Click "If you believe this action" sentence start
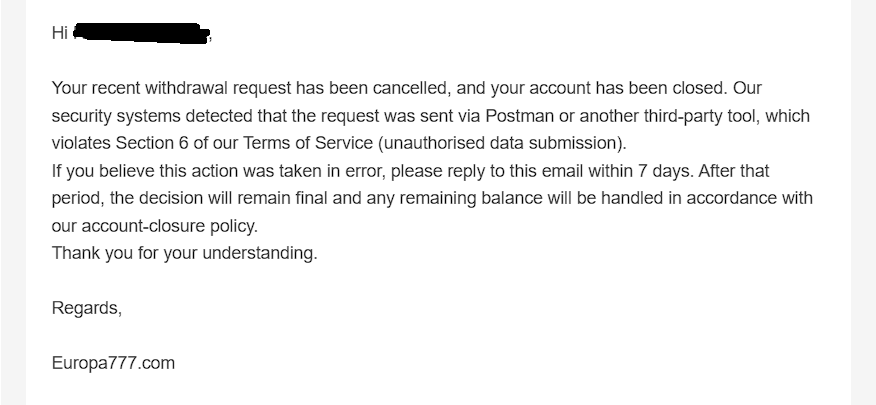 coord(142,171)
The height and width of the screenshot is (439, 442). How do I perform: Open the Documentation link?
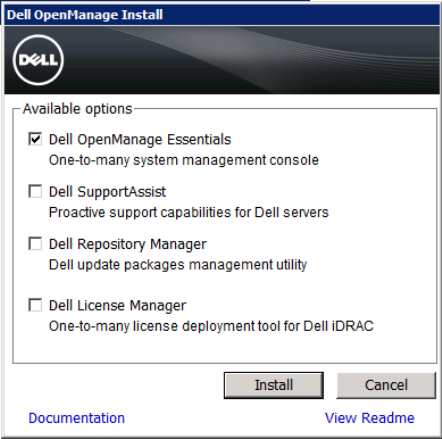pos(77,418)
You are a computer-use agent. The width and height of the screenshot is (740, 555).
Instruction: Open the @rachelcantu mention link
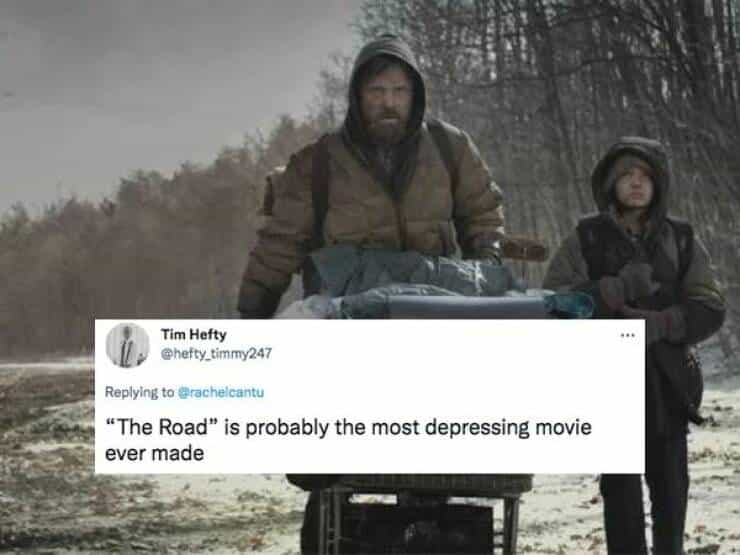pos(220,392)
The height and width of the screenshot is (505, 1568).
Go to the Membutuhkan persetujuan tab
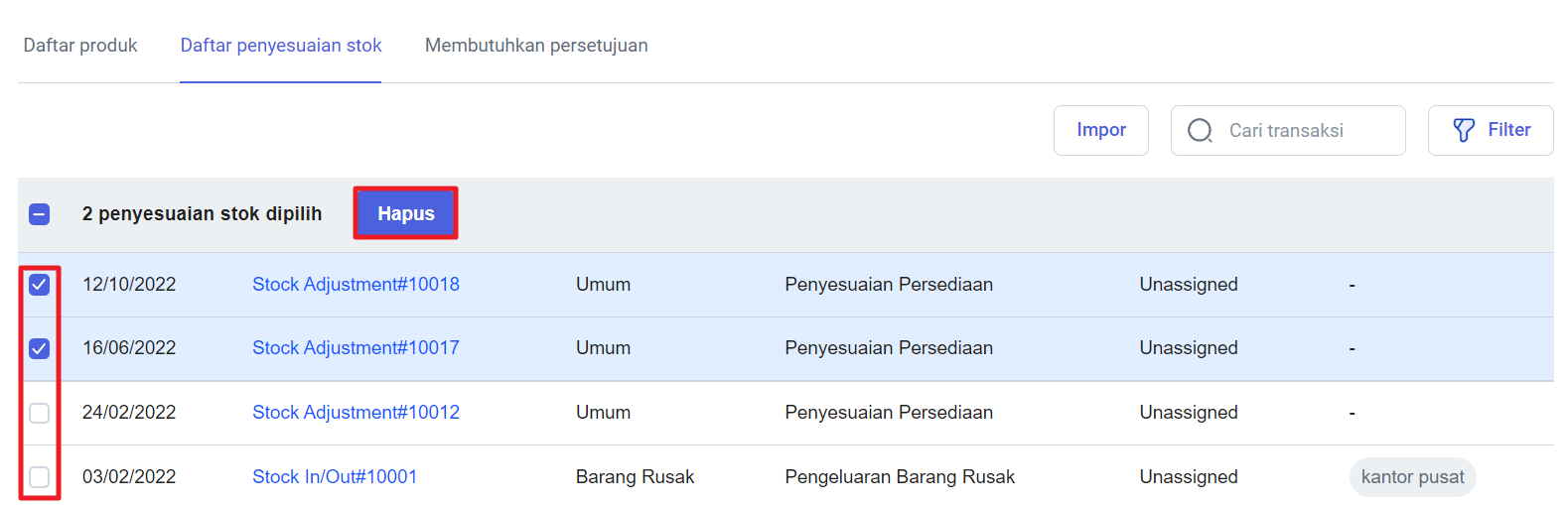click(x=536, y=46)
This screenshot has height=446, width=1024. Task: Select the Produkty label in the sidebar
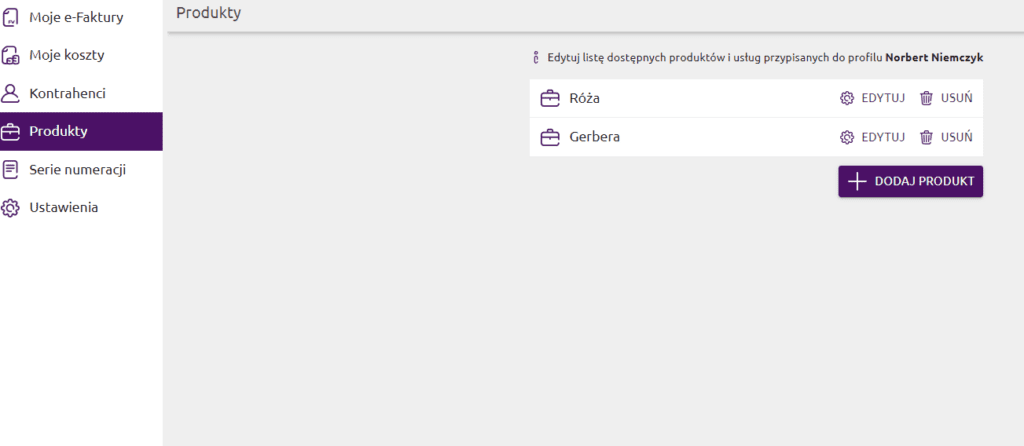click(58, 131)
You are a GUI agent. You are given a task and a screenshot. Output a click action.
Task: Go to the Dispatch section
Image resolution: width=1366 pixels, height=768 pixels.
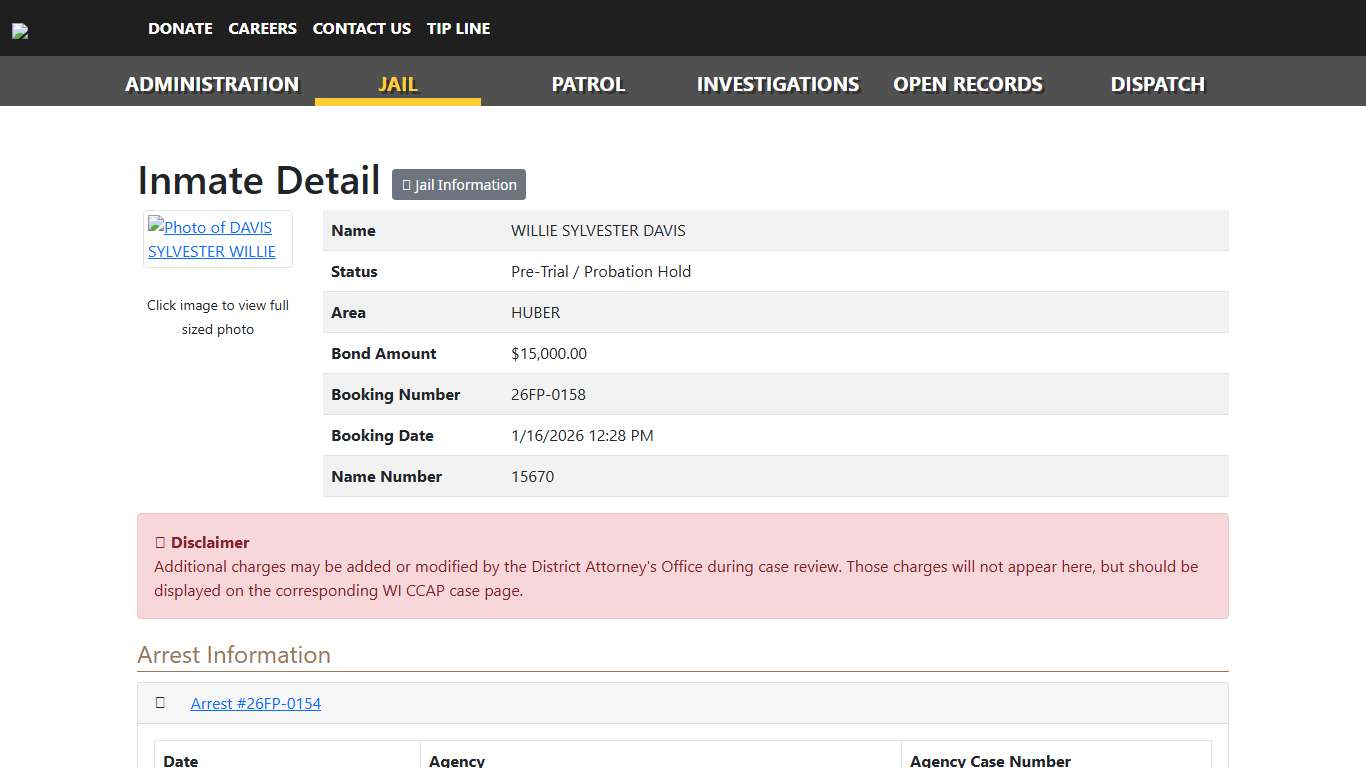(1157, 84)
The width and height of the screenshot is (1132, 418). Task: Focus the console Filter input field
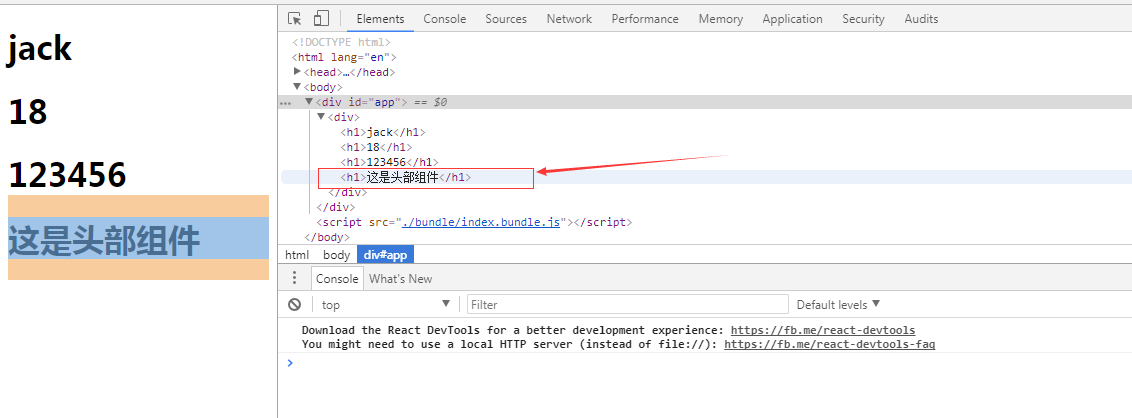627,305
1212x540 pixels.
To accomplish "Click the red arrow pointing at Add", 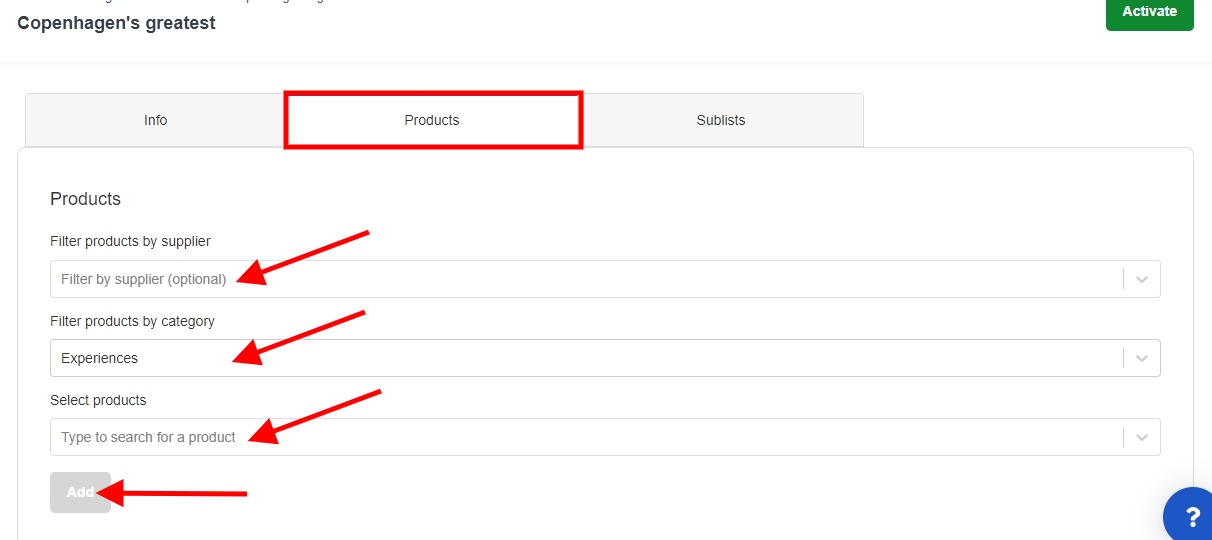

> _Exercise details_:
Would you write each entry out again exactly, omitting the images?

> _Response area_:
Click "If you believe this action" sentence start
 coord(142,171)
The height and width of the screenshot is (439, 442). How do I perform: Open the Documentation link?
pos(77,418)
You are a computer-use agent. The width and height of the screenshot is (740, 555).
Instruction: Open the @rachelcantu mention link
pos(220,392)
The height and width of the screenshot is (505, 1568).
Go to the Membutuhkan persetujuan tab
click(x=536, y=46)
This screenshot has height=446, width=1024. Task: Select the Produkty label in the sidebar
click(58, 131)
You are a GUI agent. You are given a task and a screenshot. Output a click action.
Task: Go to the Dispatch section
Image resolution: width=1366 pixels, height=768 pixels.
(1157, 84)
The width and height of the screenshot is (1132, 418). Task: Focus the console Filter input field
627,305
1212x540 pixels.
To accomplish "Click the red arrow pointing at Add", 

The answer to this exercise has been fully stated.